The Louisville, Kentucky, area offers great activities on both sides of the Ohio River but one of its most unusual attractions is also one of the most overlooked. Located on the Indiana side of the Ohio River, the Falls may be out of sight but it is definitely worth an afternoon’s adventure.

Discovering Louisville Area Through Fossil Beds, Lewis and Clark, and Welsh History

The imposing statue of the iconic American explorers Lewis and Clark welcomes visitors to the Falls of the Ohio State Park, beckoning new exploration of the Ohio River—this time, to see what usually remains hidden under water while dreaming of legendary Welsh princes and pristine wilderness.

Devonian Fossil Beds Offer Great View of Ohio River and Fun Outdoor Activity

The Falls of the Ohio makes a great ancient treasure hunt for the 386 million year-old Devonian period fossils embedded in the riverbed limestone. These fossils, primarily corals, sponges and shells, range in size from smaller than half an inch to more than ten feet across. Appropriately, even the statue of Lewis and Clark rests on native limestone from the same Devonian period as the Falls’ fossils, linking our recent American past to our much older continental history.

Although this section of the Ohio River was once home to rapids, large cargo ships had difficulty passing through so locks were built to ease passage. When the river ‘s flow is manipulated to recede, exposed river beds provide a unique look at the native rock, ancient animal fossils and old dynamite marks for visitors to explore during the dryer months of the year.

Although park visitors are not allowed to take fossils home, they are still encouraged to go on scavenger hunts to locate the different types of fossils while climbing over rocks, stepping over puddles, and watching boats go past.
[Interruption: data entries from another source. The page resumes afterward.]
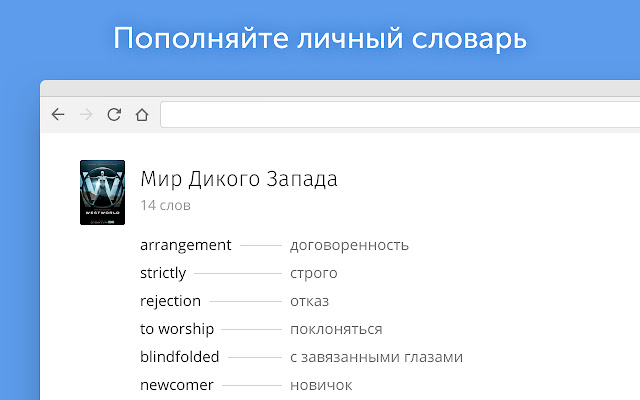Click translation "договоренность"
Screen dimensions: 640x400
pyautogui.click(x=349, y=245)
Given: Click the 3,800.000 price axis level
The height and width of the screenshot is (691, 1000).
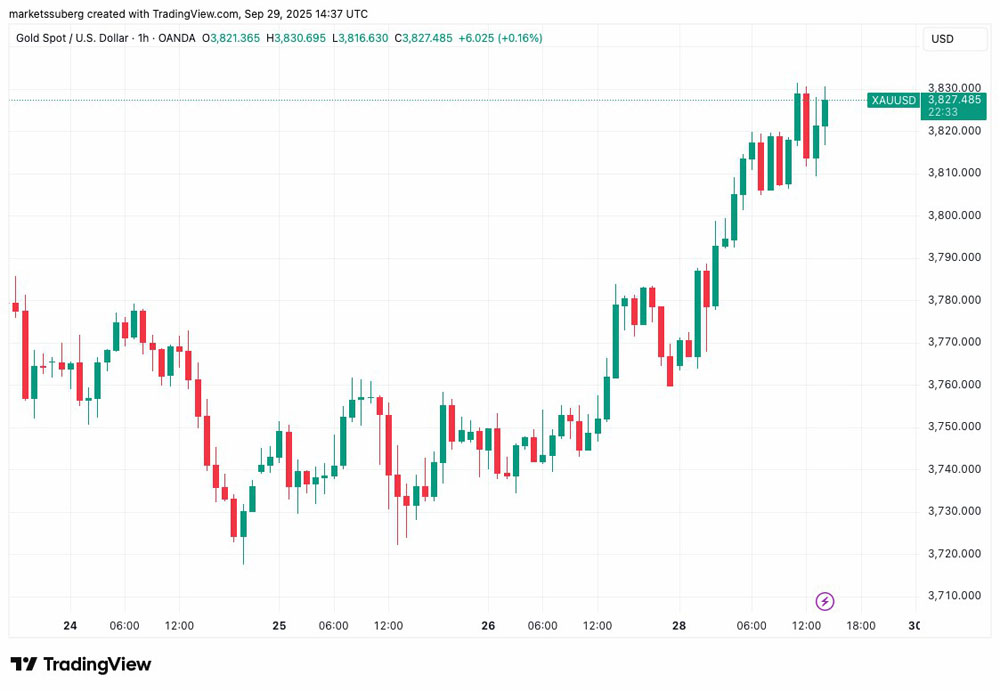Looking at the screenshot, I should (954, 215).
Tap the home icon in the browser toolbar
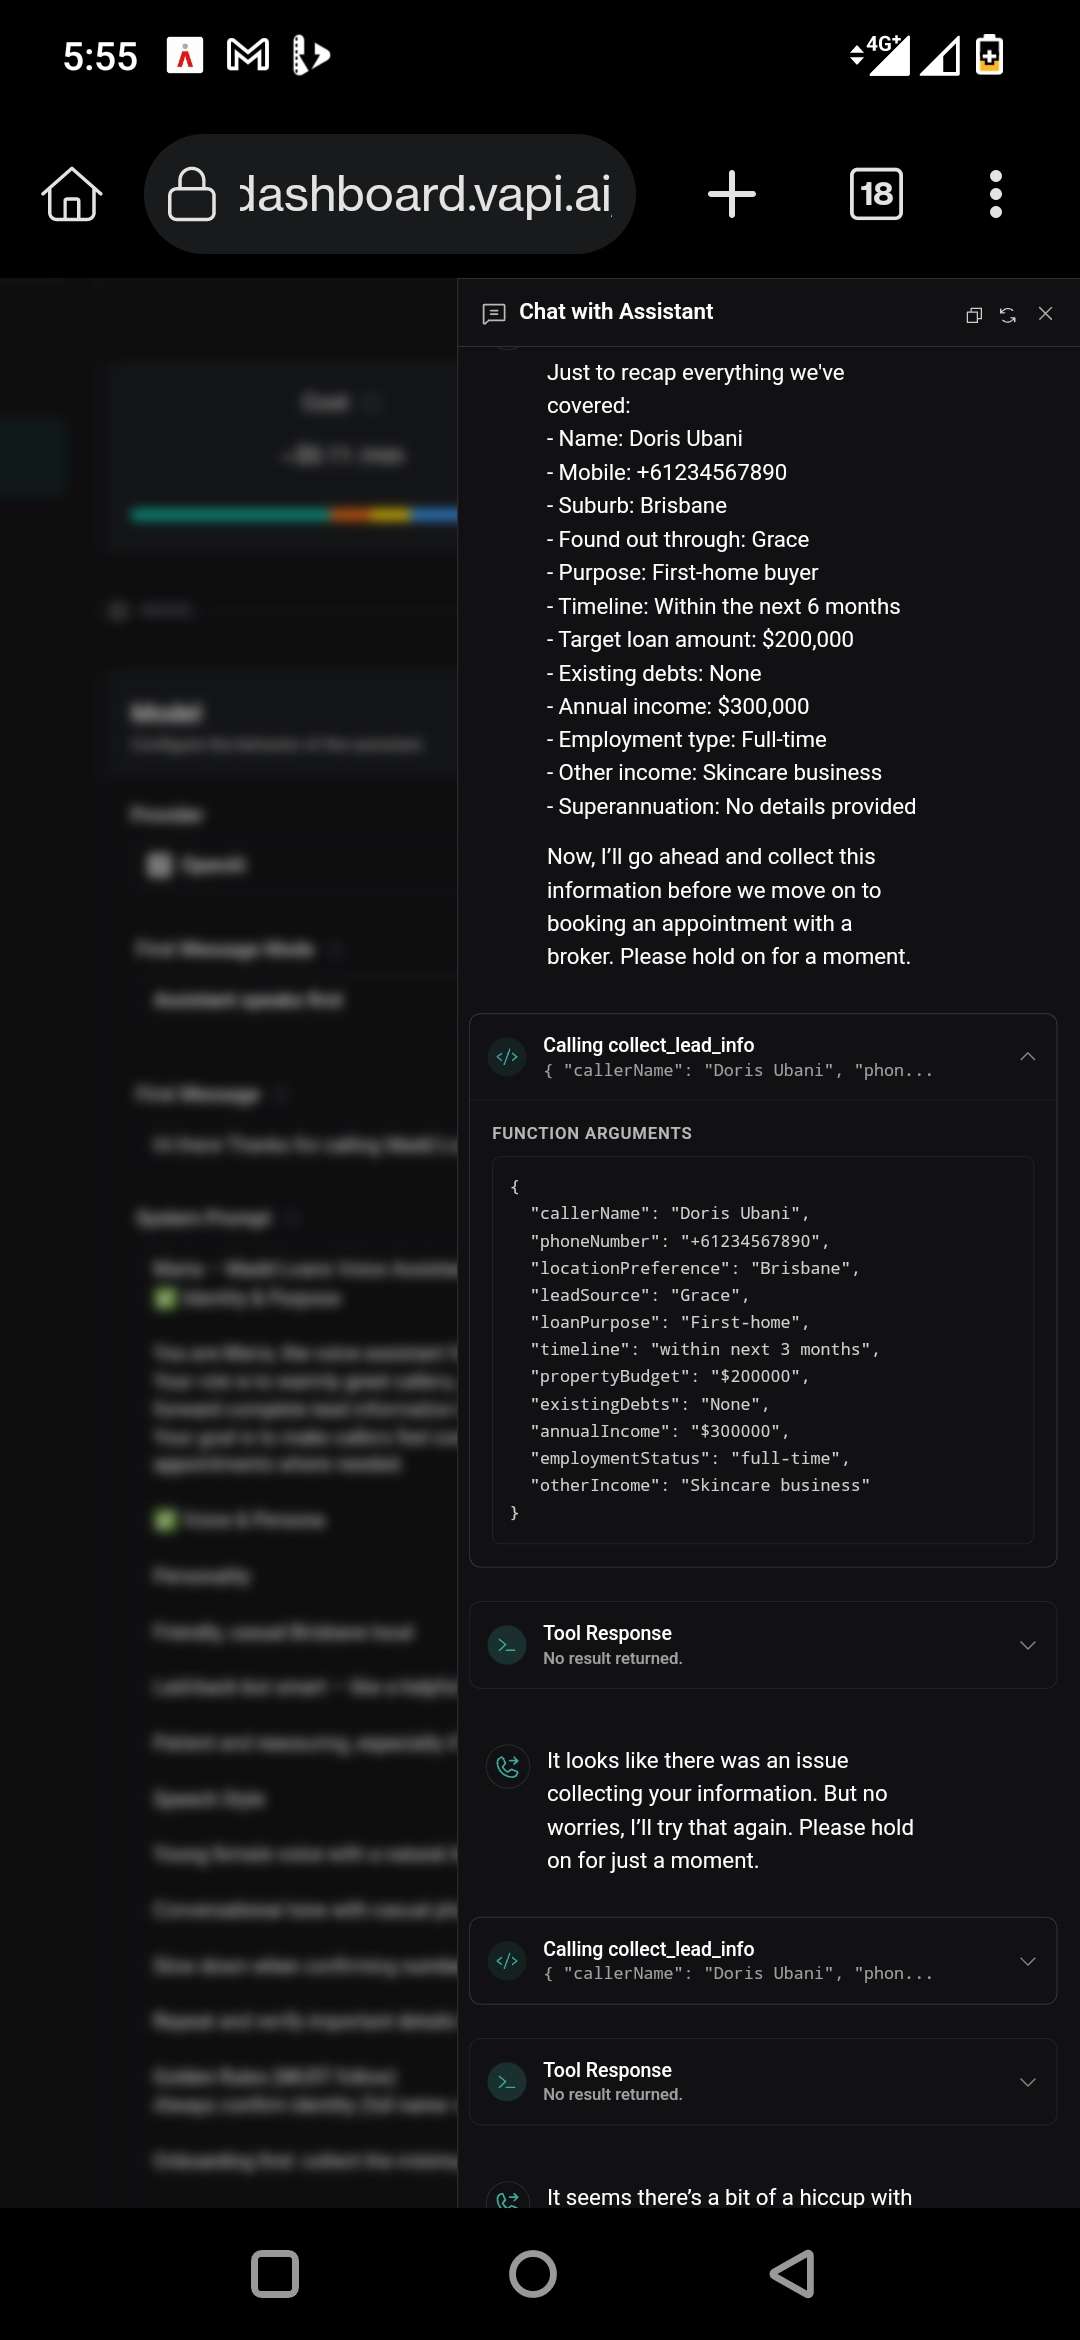Screen dimensions: 1080x2340 (70, 193)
Prince Madoc of Wales, Wildlife Painter John James Audubon, and Lewis and Clark

A large modern interpretive center highlights the types of fossils found throughout the park and offers modern amenities. Unexpected finds include a stone inscribed with ancient Welsh, reportedly from Prince Madoc according to the legend that the Middle Ages explorer traveled to Kentucky with a small band of countrymen. Another famous visitor, but one easier to prove, was renowned wildlife painter John James Audubon, who painted several birds while in the area including his renditions of the now extinct passenger pigeon, snowy owls and summer tanagers. Thirteen of his depictions in the Birds of America are derived from his Falls trip.

There is a recreation of George Rogers Clark’s cabin in the park and plenty of reminders of Meriwether Lewis and William Clark’s famous expedition that began on the banks of the Ohio River. United States President Thomas Jefferson commissioned their trip hoping to find a water route to the Pacific Ocean and also discover more about the newest part of the United States with the Louisiana Purchase.

Inexpensive Day Outing on Banks of Ohio River

Falls’ festivals such as Archaeology Day, Falls Fossil Festival, and the Clark Festival celebrating George Rogers Clark at his homesite in the park are designed for kid-friendly interactive activities.

Located off I-65’s Exit O in Clarksville, just north of the Ohio River separating Indiana from Louisville, Kentucky, the Falls are an inexpensive day outing for all ages. Late summer and fall are the best time to visit since the water levels are at their lowest, allowing plenty of exploration on the dry river beds.